[appellante] stelt dat Beheer en [geïntimeerde 3] als bestuurder en middellijk bestuurder onrechtmatig jegens haar hebben gehandeld door te bewerkstelligen dat [geïntimeerde 1] haar vordering niet voldeed, terwijl de huur van het bedrijfspand is betaald tot 1 april 2012 en terwijl [werknemer] wel doorbetaald is tot het einde van zijn dienstverband en hem door [geïntimeerde 1] bovendien een bovenmatige ontbindingsvergoeding is meegegeven. [appellante] stelt dat zij recht had op een evenredig deel van de middelen van [geïntimeerde 1]. Volgens [appellante] had het in de rede gelegen dat haar vordering en die van [werknemer] in evenredige mate waren betaald dan wel onbetaald waren gelaten. Volgens [appellante] hebben Beheer en [geïntimeerde 3], die het in hun macht hadden om [appellante] gelijk te behandelen met [werknemer], geen goede verklaring gegeven voor de ongelijke behandeling die haar ten deel is gevallen. Door deze selectieve betalingen hebben Beheer en [geïntimeerde 3] het paritas creditorum beginsel geschonden, dan wel is sprake van betalingsonwil. Deze betalingsonwil blijkt volgens [appellante] uit de volgende omstandigheden:
(1) Op 20 februari 2012 heeft [geïntimeerde 1] nog € 388,89 betaald aan het pensioenfonds Horeca. Deze vordering had geen voorrang op die van [appellante].
(2) De nieuwe huurder van de bedrijfsruimte aan de [adres] te [vestigingsplaats], de heer [R], heeft verklaard dat hij per 1 april 2012 de huurovereenkomst heeft overgenomen van [geïntimeerde 1]/[geïntimeerde 3] en dat er op dat moment geen sprake was van huurachterstand.
(3) Uit de brief van [geïntimeerde 3] van 8 januari 2012 blijkt dat de aandeelhouders een rekening-courant schuld hebben aan [geïntimeerde 1]. De aandeelhouders zijn echter niet gesommeerd deze schuld te voldoen.
(4) De tot de bedrijfsinventaris behorende koffiemachine is nog steeds niet verkocht om met de opbrengst daarvan [appellante] te voldoen.

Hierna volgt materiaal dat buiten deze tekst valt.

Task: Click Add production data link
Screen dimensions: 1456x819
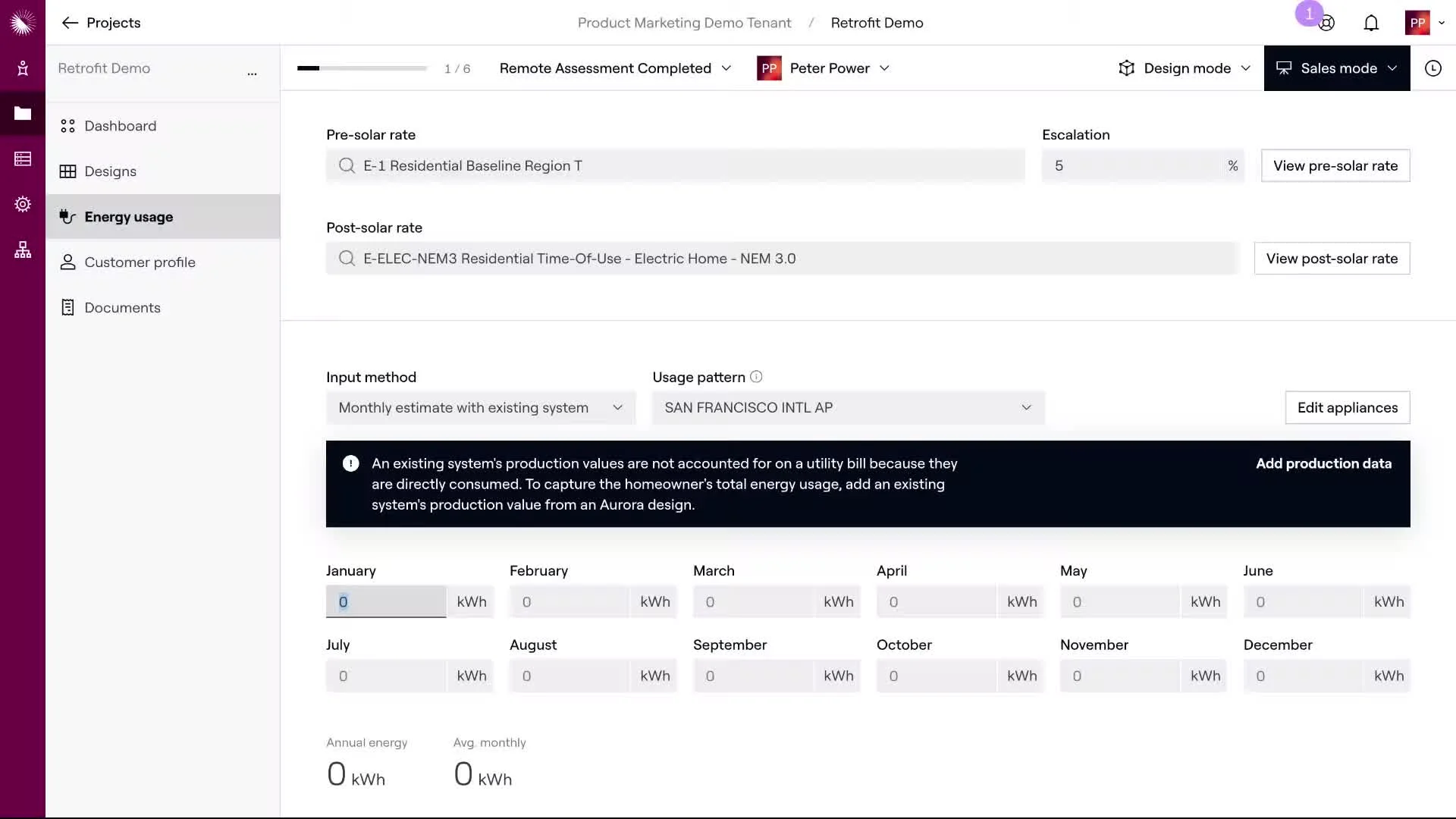Action: pyautogui.click(x=1323, y=463)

Ook indien de machine defect is, zal deze nog een aanzienlijke waarde vertegenwoordigen.
(5) Er is bewust voor gekozen om [werknemer] te voldoen en [appellante] niet.

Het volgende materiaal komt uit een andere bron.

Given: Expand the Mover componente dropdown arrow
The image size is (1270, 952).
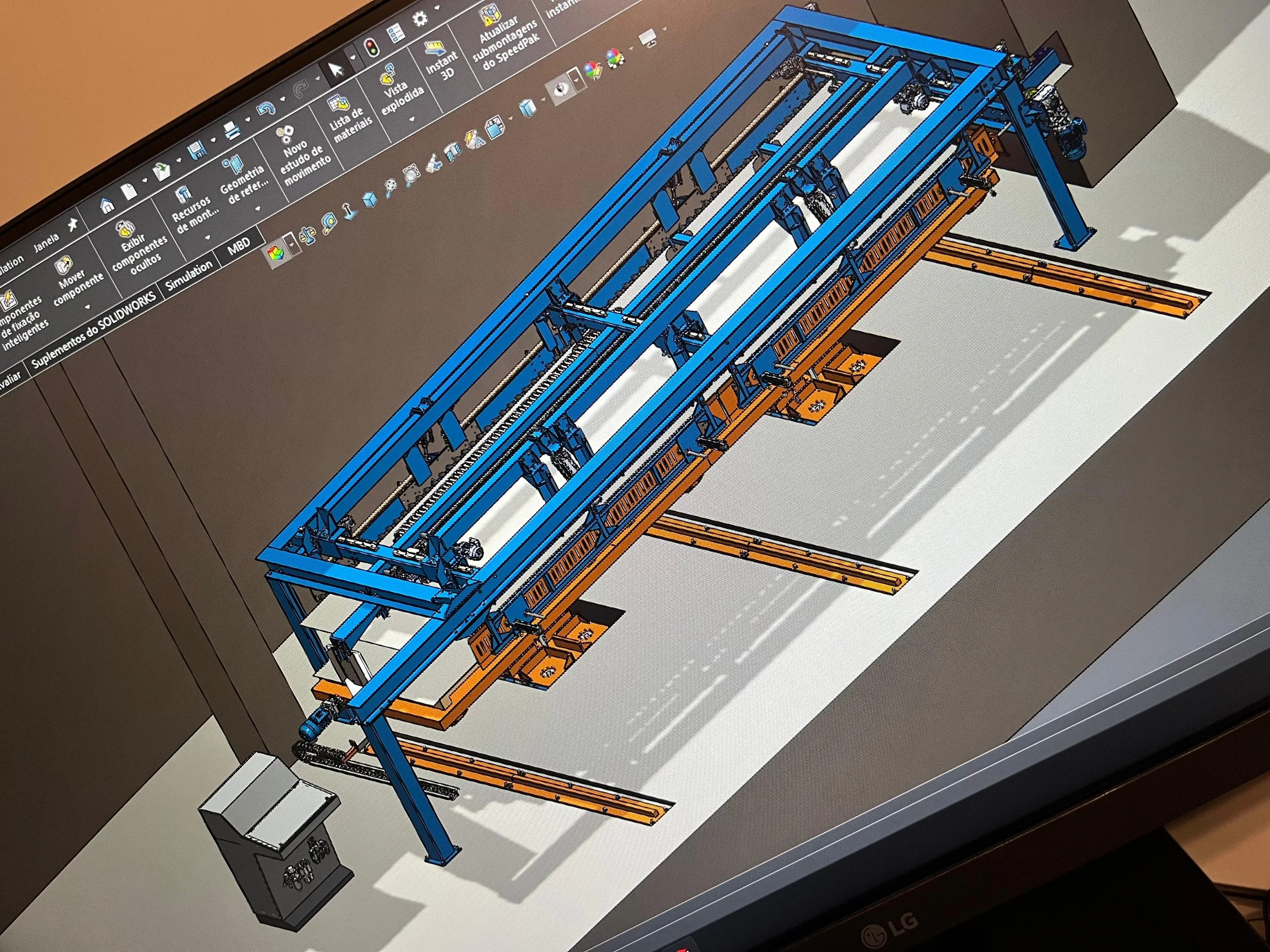Looking at the screenshot, I should [x=88, y=308].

(6) De vader van [appellante] heeft [geïntimeerde 3] gesproken tijdens het evenement [evenement]. [geïntimeerde 3] zou bij die gelegenheid gezegd hebben dat [appellante] niet werd betaald omdat zij rechtsbijstand had ingeroepen.
[appellante] heeft bewijs aangeboden van haar stellingen door het horen van zichzelf als getuige, van haar vader, die kan verklaren over het gesprek met [geïntimeerde 3] tijdens [evenement], en van de heer [R], die kan verklaren over de betaling van de huur na 31 januari 2012.